## OBJECTIVE 1
Translate this sentence from the text about the changing city below into Spanish: "There is no before and after, only here or there."
## OBJECTIVE 2
In the text about the changing city below, write out the words from "Ramzan dinner" up to and including "roadside to eat.", copying them exactly.

On the ground I have seen this growth and change in the form of parts of the city hidden away behind metal sheets. The photos you see in the gallery above were taken in 2006, 2009, 2014, and 2015. When I walk out on the streets today, there are still these metal barriers behind which the city changes. There is no before and after, only here or there.

But if you fix your attention to one place, then you could see a before and after. I took the first photo one night in 2019 when the Metro line 3 tunnel was being dug. The other photo was taken three years later, after the tunnel was done and workers were putting together the superstructure of a metro station. Three years from then perhaps I can complete the set with photos of the station and tunnel from inside.

In 2013, in another part of the town, I saw these massive machines being used to dig deep trenches so that new towers can be built on firm foundations. People were paying for flats before the ground was broken. Six years later I took the other photo of a nearly century old building being torn down before it becomes old enough to get protection. The French have a phrase for this: Plus ça change, plus c’est la même chose. The more things change the more they remain the same.

Ramzan dinner

Nothing is more interesting than being a tourist in your own city with a guide who knows you and the area very well. Ramzan / ramadan provides me with such an opportunity every year. Last weekend we went to eat the food that is eaten on the nights of the month of ramzan. The devout will break their fast with a sherbet and fruits at sunset, when the azaan sounds from the mosque. Later in the night there is a large meal. Roads are lined with stalls making fresh food, and there is a pleasant buzz around it. People come by to take away food, and sometimes a family or a group of friends come and sit down at the tables by the roadside to eat.

## DATA SUPPLIED

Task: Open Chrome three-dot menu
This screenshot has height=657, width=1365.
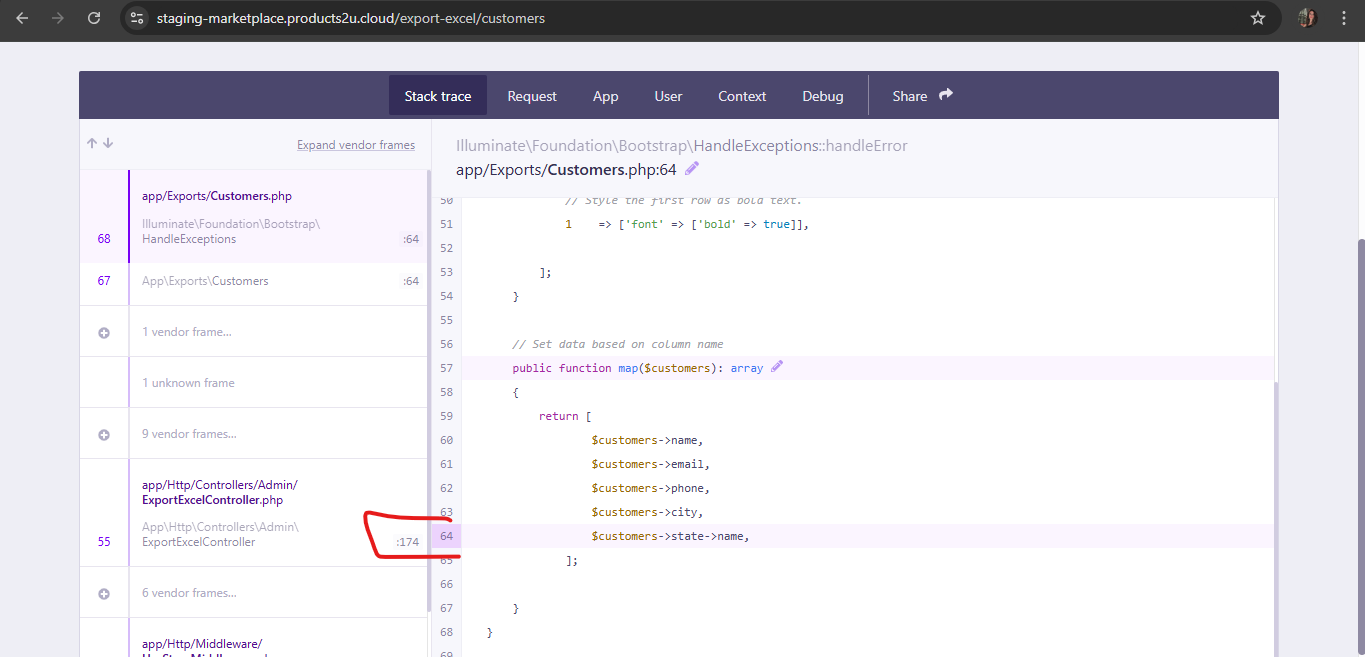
...
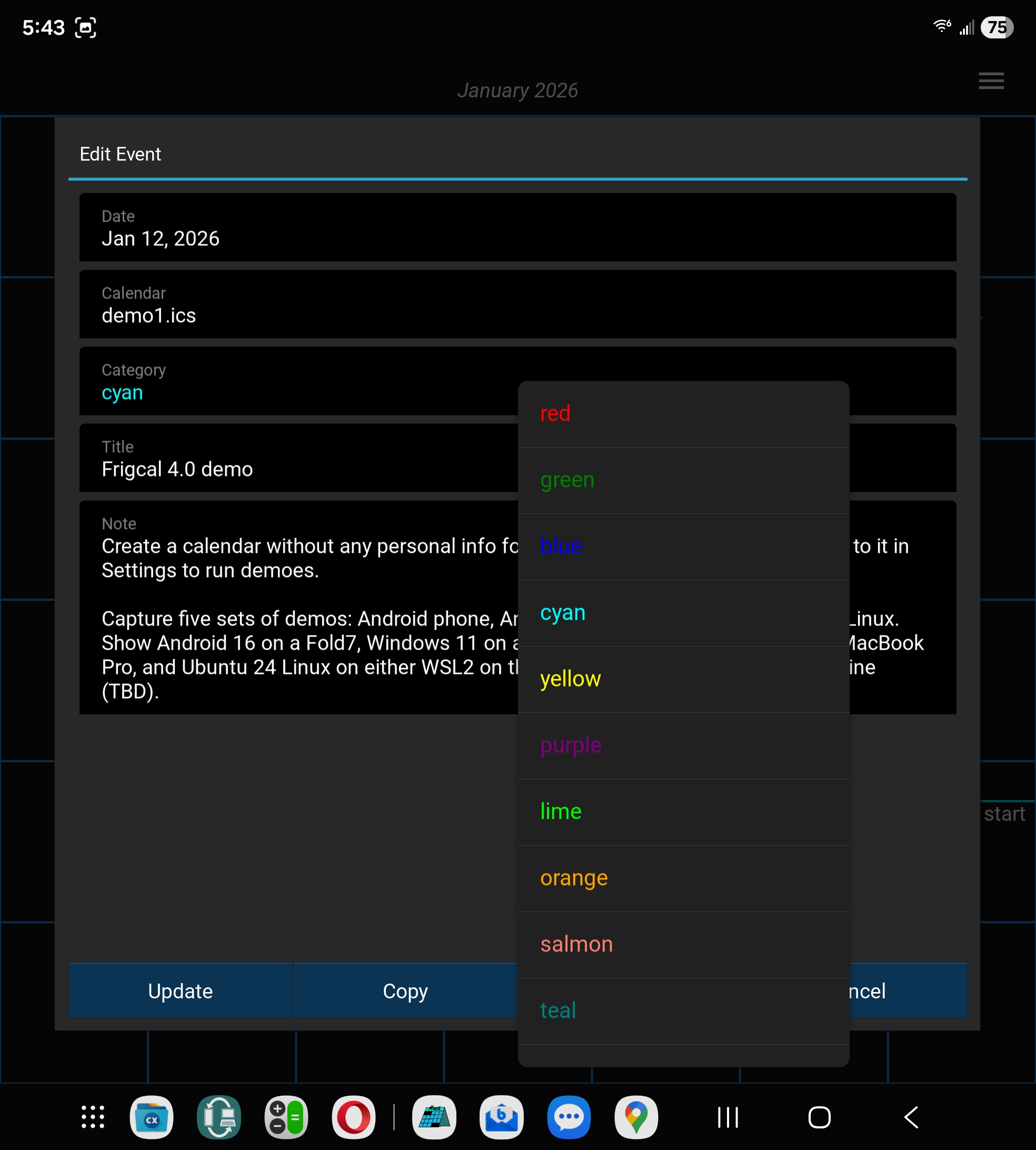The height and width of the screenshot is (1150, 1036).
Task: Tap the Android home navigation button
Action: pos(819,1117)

## RESPONSE 1
No hay un antes y un después, solo aquí o allá.

## RESPONSE 2
Ramzan dinner

Nothing is more interesting than being a tourist in your own city with a guide who knows you and the area very well. Ramzan / ramadan provides me with such an opportunity every year. Last weekend we went to eat the food that is eaten on the nights of the month of ramzan. The devout will break their fast with a sherbet and fruits at sunset, when the azaan sounds from the mosque. Later in the night there is a large meal. Roads are lined with stalls making fresh food, and there is a pleasant buzz around it. People come by to take away food, and sometimes a family or a group of friends come and sit down at the tables by the roadside to eat.